### Provided material ###

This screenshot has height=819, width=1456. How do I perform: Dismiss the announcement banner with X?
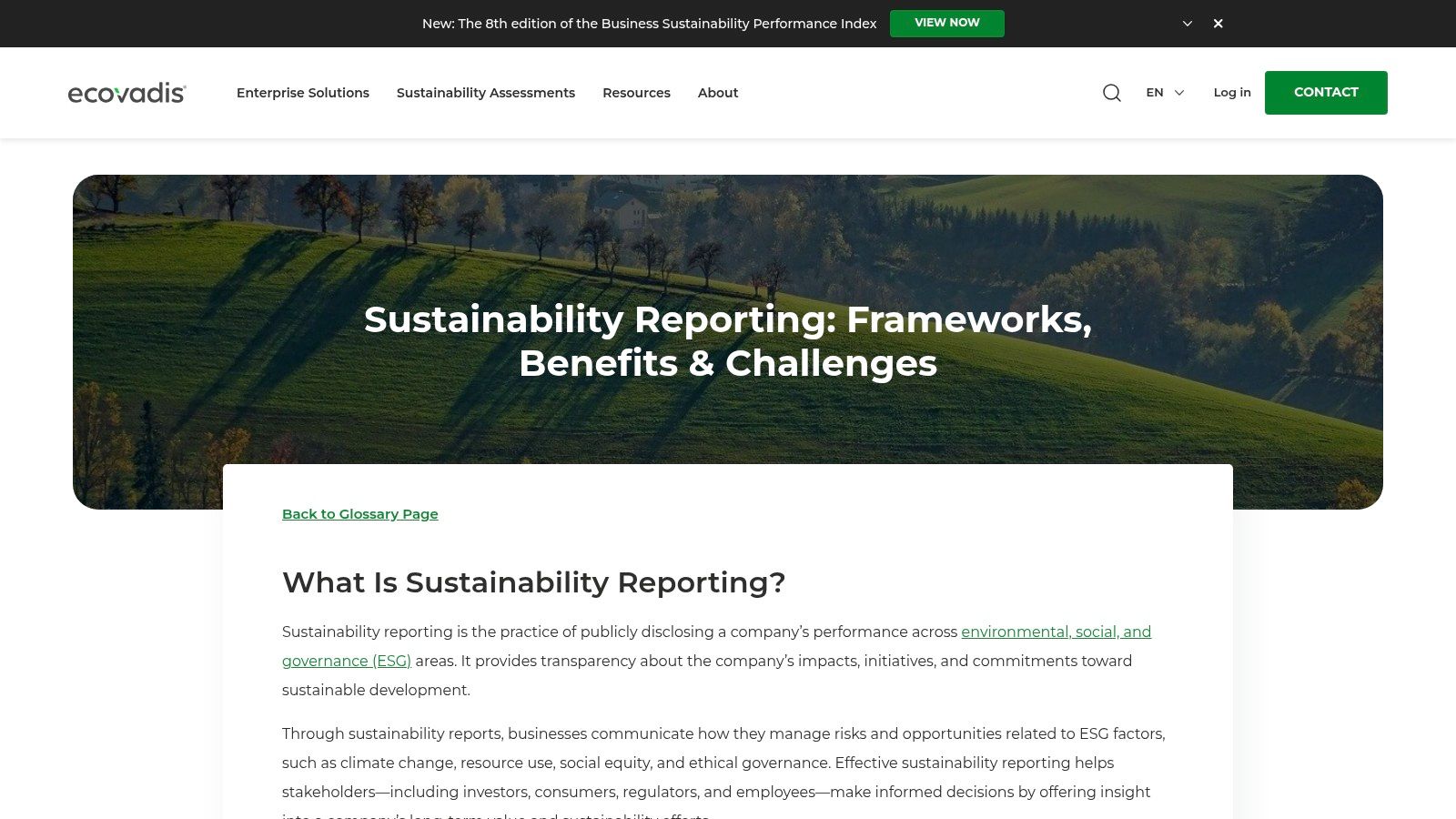[x=1218, y=24]
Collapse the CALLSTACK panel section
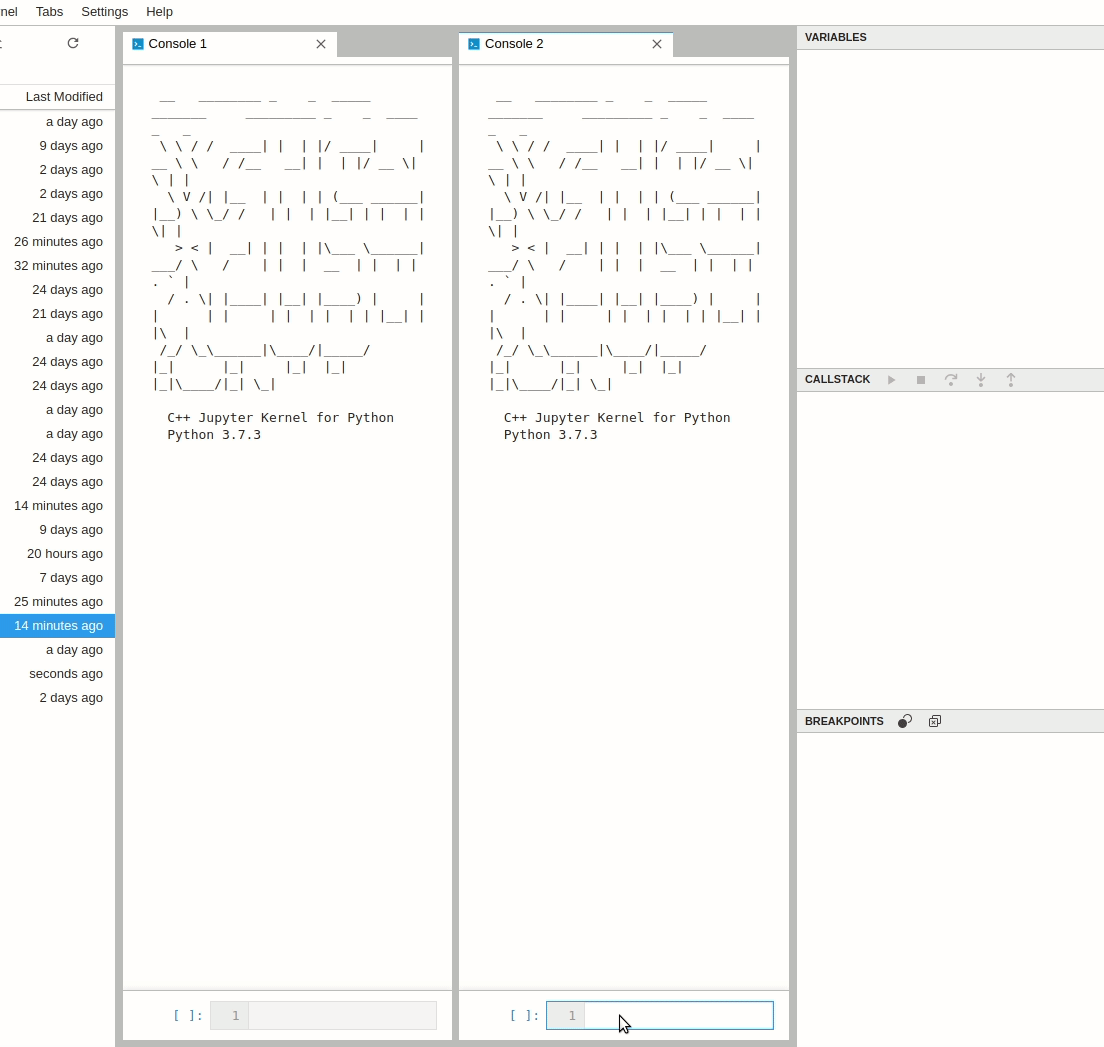 click(837, 379)
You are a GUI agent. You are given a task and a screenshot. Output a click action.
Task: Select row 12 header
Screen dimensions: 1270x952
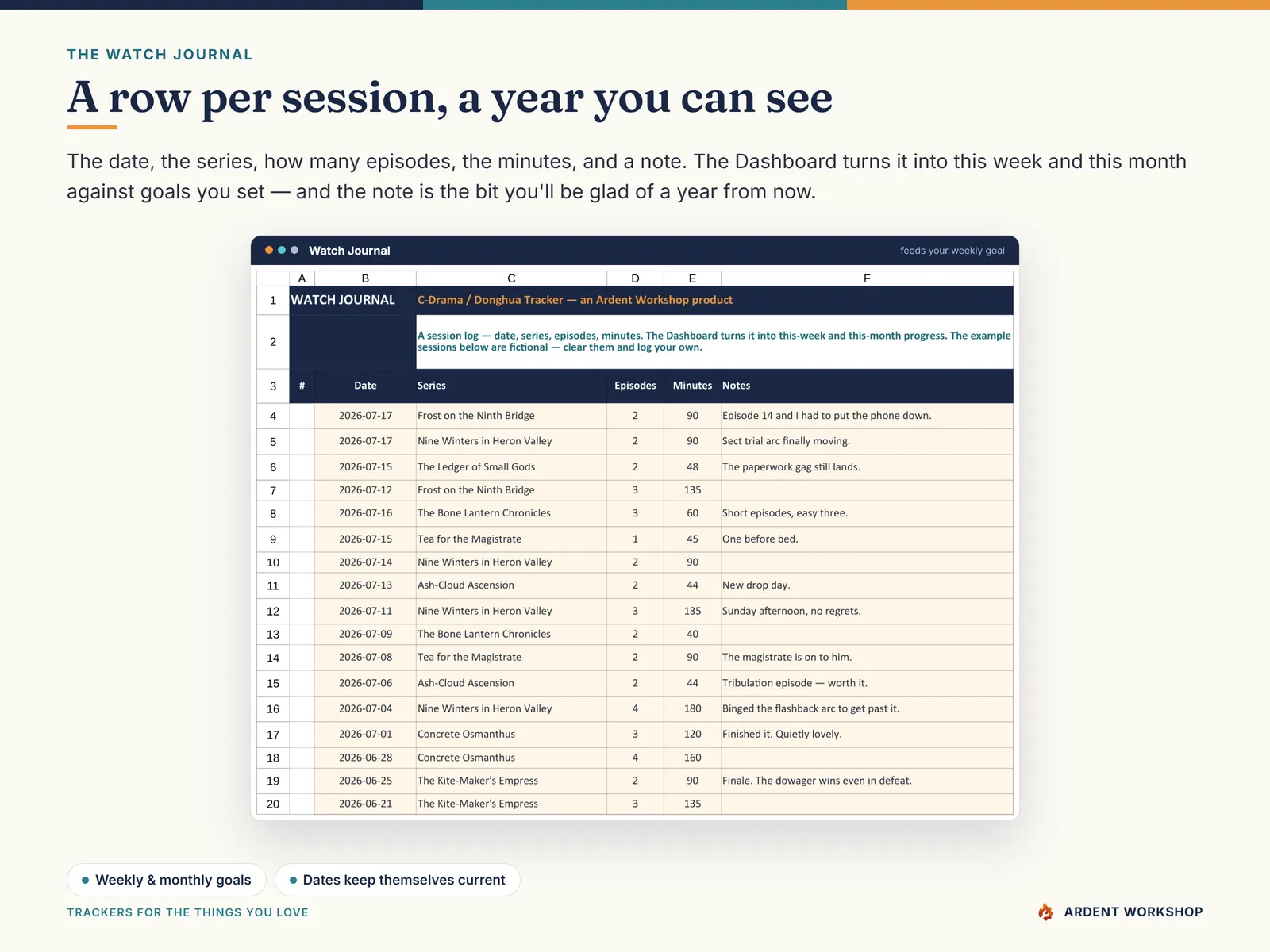[x=273, y=611]
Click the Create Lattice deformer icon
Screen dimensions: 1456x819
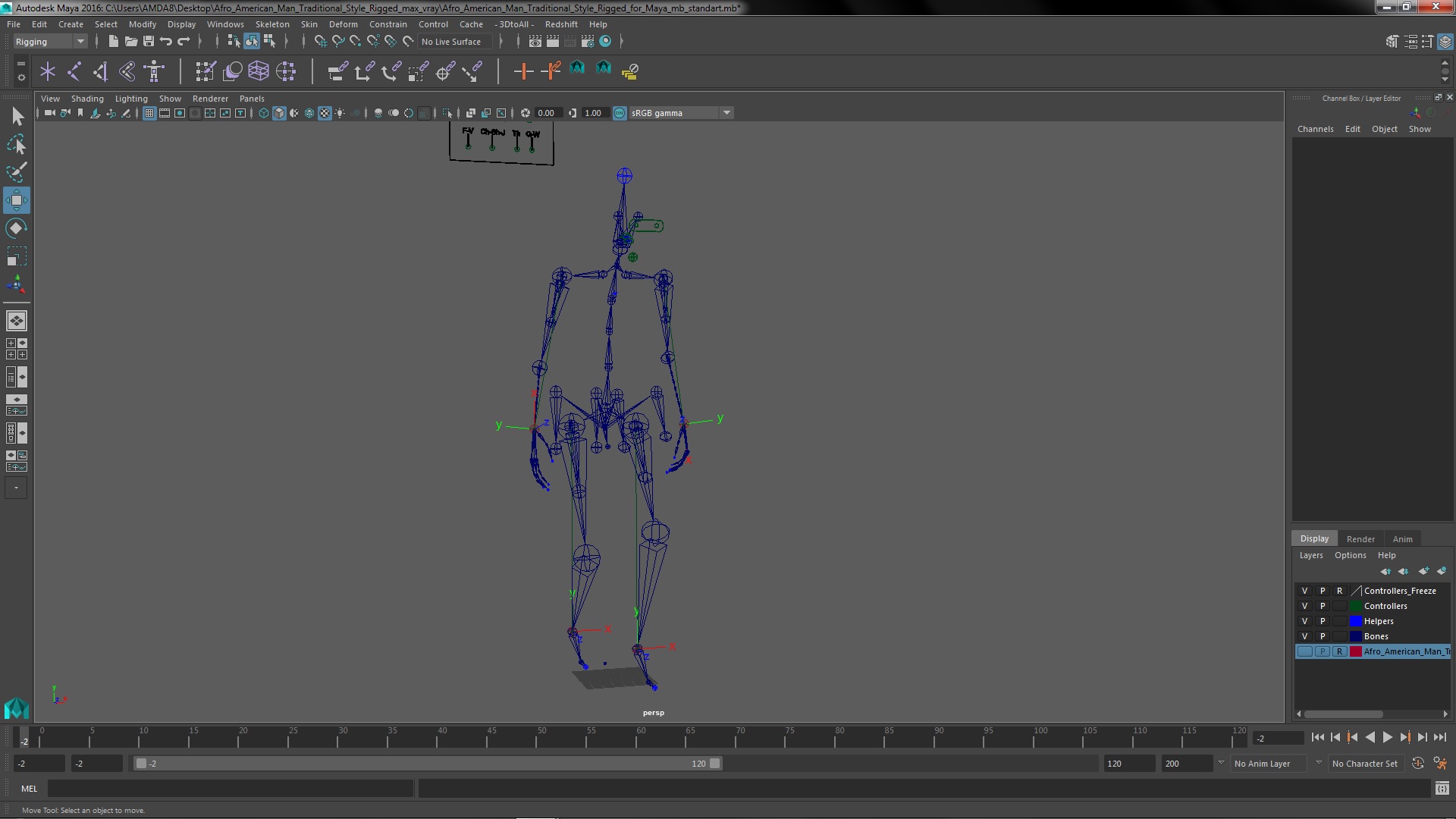click(259, 71)
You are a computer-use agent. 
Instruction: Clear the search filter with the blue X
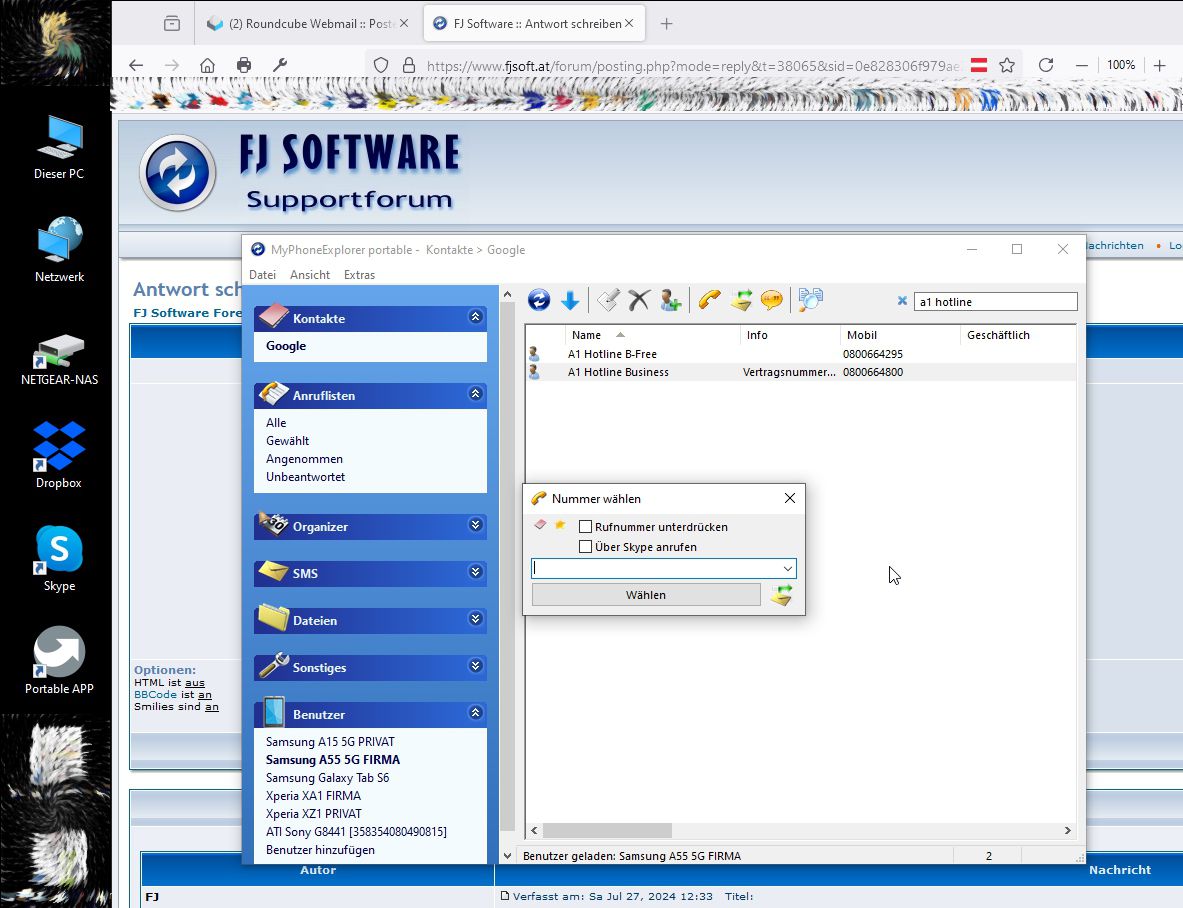coord(902,301)
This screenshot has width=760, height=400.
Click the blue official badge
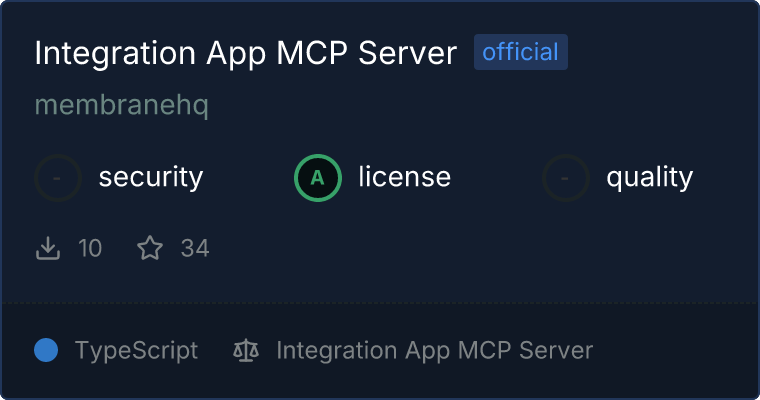pyautogui.click(x=520, y=52)
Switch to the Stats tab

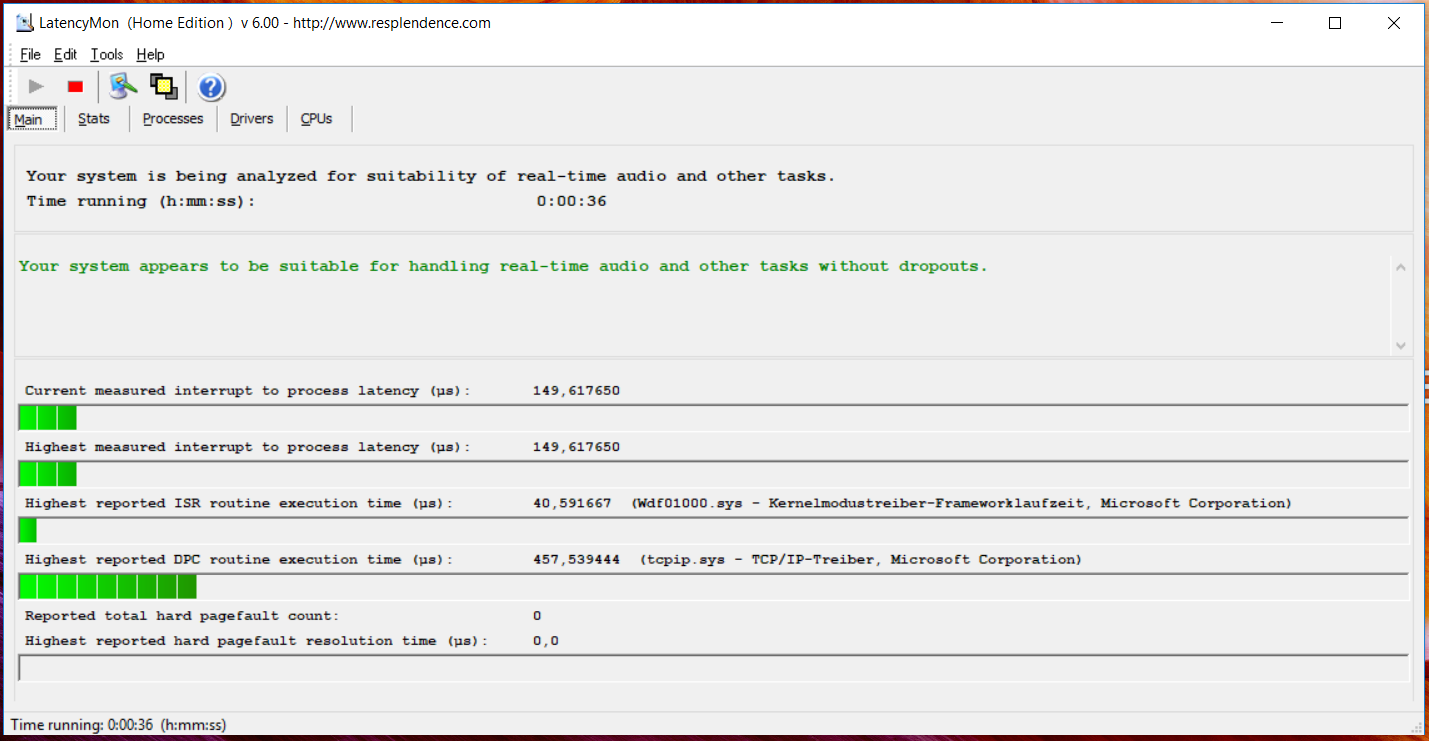pyautogui.click(x=94, y=119)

###

» **Your goal**
Copy out every line of the records above that contains the word "screenshot".

» **Final result**
This screenshot has height=819, width=1456. How do I perform: Dismiss the announcement banner with X?
You are a GUI agent. You are given a task and a screenshot. Output a click action.
This screenshot has width=760, height=400.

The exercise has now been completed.